If you would like to change permission, you can either update via above CLI or add cap line directly in the keyring file such as ( /etc/ceph/keyring.test ).

Working with RADOS pools -- picture it's similar with SWIFT "container" - folder

Getting information on pools

list currently existing pools

#sudo rados lspools

list of all available pools along with their internal number

#sudo ceph osd lspools

list all pools and get extra information (replication size, crush ruleset, etc.),

#sudo ceph osd dump | grep pool

list of pools along with statistic

#sudo rados df

#sudo ceph df

Creating and Deleting pools

Before we start here, I have to introduce placement group.

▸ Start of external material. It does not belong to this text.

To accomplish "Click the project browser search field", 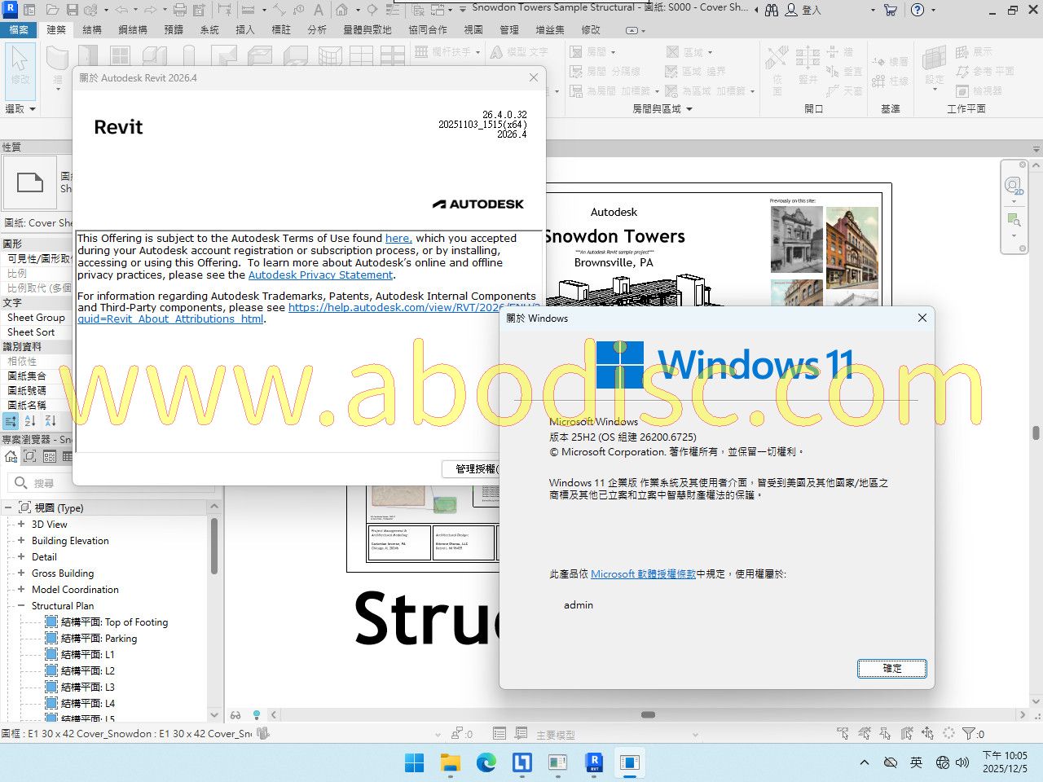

How are placement groups used ? similar concept with journalism file system ( tracking changes )

A placement group (pg) aggregates objects within a pool because tracking "object placement" and "object metadata" on a per-object basis is computationally expensive. eg: a system with million of objects cannot realistically track placement on a per-object basis.

pg is invisible for Ceph user: CRUSH algorithm determines in which placement group the object will be placed. Although CRUSH is a deterministic function using the object name as parameter, there is no way to force an object into a given placement group.

eg: if OSD #2 fail, another will be assigned to PG #1. if the pool size is changed from 2 to 3, an additional OSD will be assigned to the PG and will receive copies of all objects in the PG.

PG doesn't own OSD, it share with other PG from the same pool. if OSD #2 fail, the PG #2 will also have to restore copies of object OSD #3

PS: # of PG increase, the new PG will be assigned to OSDs. CRUSH will also change and some object from former PGs will be copied over to the new PGs and remove from old one.

create a pool - with 128 configured placement groups

#sudo ceph osd pool create swimmingpool 128

rename a pool

#sudo ceph osd pool rename swimmingpool whirlpool

change size to 3 (Placement Group Number = 3)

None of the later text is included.